1. Let I be a radical ideal in R, and homog(I) its homogenization in R[y].
Show that homog(I) is radical.
Let f^2 be in homog(I). Let f_0 be the lowest-degree part of f, so f_0^2 is the lowest-degree part of f^2. Since f^2 is in homog(I) a homogeneous ideal, each degree component of it, e.g. f_0^2, is in homog(I).
Then there are two cases: f_0 is in homog(I) or not. If it is, replace f with f-f_0 and start over. That must terminate since the number of terms goes down. Eventually we get to the other case, that f_0 is not in homog(I). Replace f with f_0 and start over.
Okay, now f^2 is in homog(I), but f isn't, and f is homogeneous. Hence homog(dehomog(f)) = f / y^k, where k is the largest power of y that divides f. Let g = f / y^k; it is homogeneous and not a multiple of y. Hence homog(dehomog(g)) = g.
Okay, now (g y^k)^2 is in homog(I). Dehomogenizing, we learn dehomog(g)^2 is in I. Hence dehomog(g) is in I, since I is radical. Hence homog(dehomog(g)) = g is in homog(I). Therefore f = g y^k is in homog(I).

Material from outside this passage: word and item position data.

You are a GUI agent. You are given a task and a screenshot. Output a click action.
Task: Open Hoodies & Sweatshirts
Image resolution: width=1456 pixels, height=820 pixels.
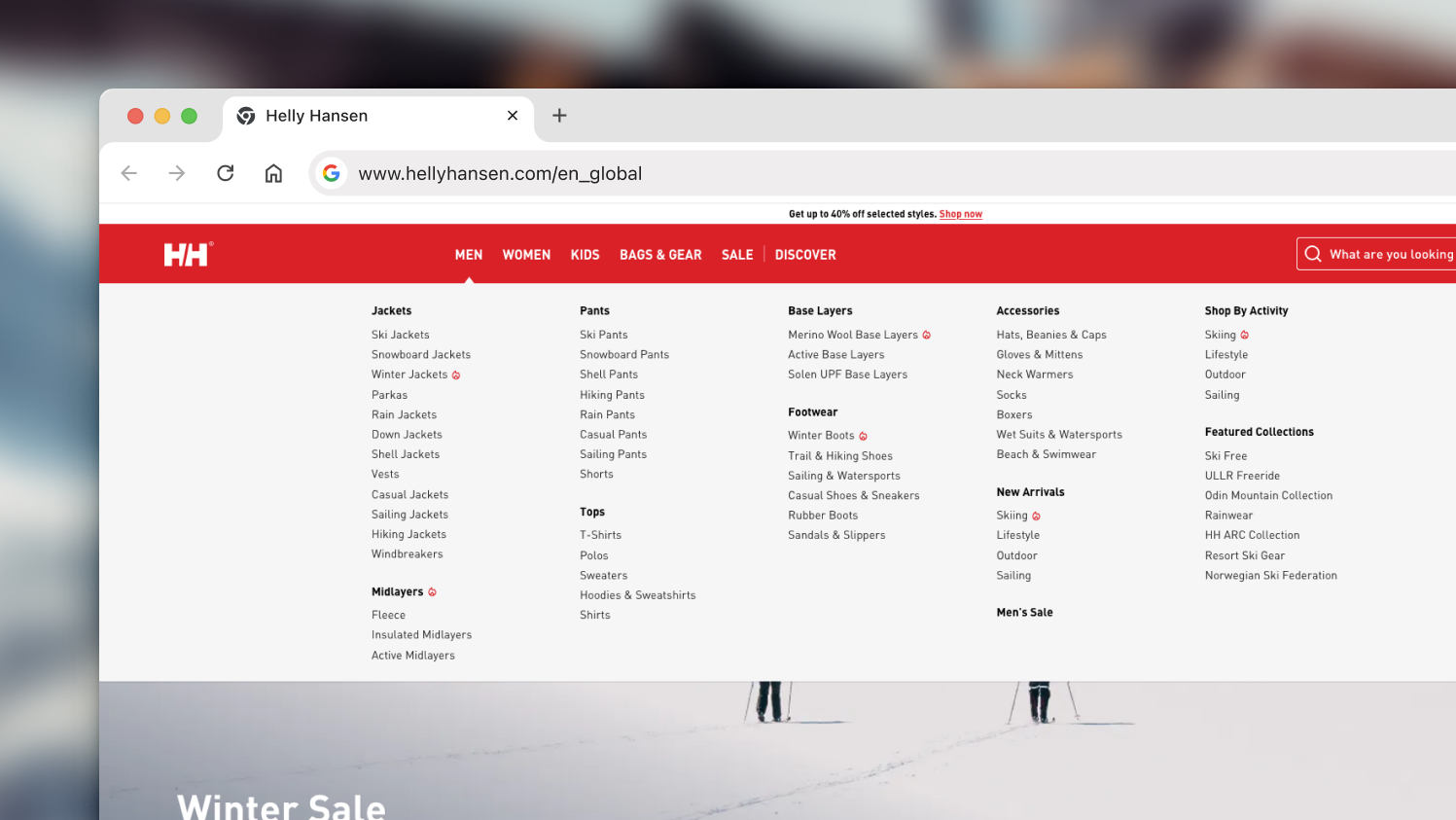[x=637, y=594]
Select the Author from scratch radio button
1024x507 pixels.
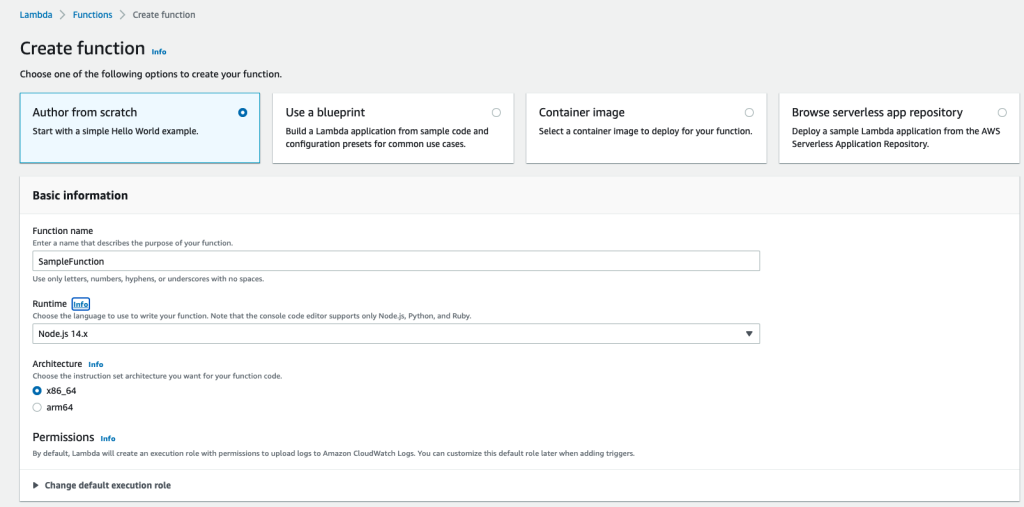point(243,113)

2. Let I be a radical homogeneous ideal in R[y].
Show that dehomog(I) is radical.
Let f^2 be in dehomog(I). Then f^2 = dehomog(g) for some homogeneous g in I. So homog(f^2) = g / y^k for the largest y^k dividing g.

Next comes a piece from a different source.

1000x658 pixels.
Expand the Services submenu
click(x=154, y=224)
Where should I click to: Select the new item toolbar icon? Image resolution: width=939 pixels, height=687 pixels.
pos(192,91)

Hence y^k homog(f^2) is in I. If k is odd, multiply by y again, staying in I.
Hence y^{k or k+1} homog(f)^2 is in I.
Since I is radical, y^{ceiling(k/2)} homog(f) is in I.
Dehomogenizing, we learn f is in I.
3. Let I be an ideal in R such that homog(I) is radical. Show that I is radical.

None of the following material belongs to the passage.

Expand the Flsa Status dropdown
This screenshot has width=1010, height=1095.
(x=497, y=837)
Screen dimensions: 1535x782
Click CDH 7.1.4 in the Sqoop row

I = dehomog(homog(I)). Now apply #2.
4. Give an example of I in R[y], homogeneous but not radical, such that dehomog(I) is radical.
The simplest is I generated by y^2.
Geometrically, the idea is this. PV(I) lives in projective space. Being nonradical means it has some fuzz on it somewhere (that the generators of the radical would shave off). Dehomogenizing means intersecting PV(I) with affine space, throwing away the stuff at infinity. So we need to arrange for all the fuzz to be at infinity. The ideal y^2 cuts out exactly the hyperplane at infinity, but with fuzz.
5. Let I be generated by xy, x+y-1. Find a term order such that init(homog(I)) is radical.
Conclude that I is radical.
homog(I) is generated by xy, x+y-z (here the new variable is z).
With the right lex order, the initial terms are xy and -z.
Since those have gcd=1, this is a Gr\"obner basis whose initial terms are squarefree.
Hence I is radical.
6. Draw the simplicial complex associated to the ideal generated by {e, af, bd} in C[a,b,c,d,e,f].
It's a solid square cut into four triangles with a,b,f,d at the corners and c in the middle.
7. Draw the solid abc triangle, and put a vertex d in the middle, with new edges connected to a,b,c. (The red, but not blue, lines in this picture.) What's the corresponding Stanley-Reisner ideal, and its Hilbert series?
This wasn't at all well specified, for which I apologize. If you didn't manage to read my mind, but made clear what complex you were working with, that's good enough.
What I'd intended to indicate was a union of three solid triangles, abd & bcd & cad. So the only faces missing are abcd and abc itself. In particular the S-R ideal should be generated by abc.
Then the Hilbert series is 1/(1-t)^4 * (1-t^3).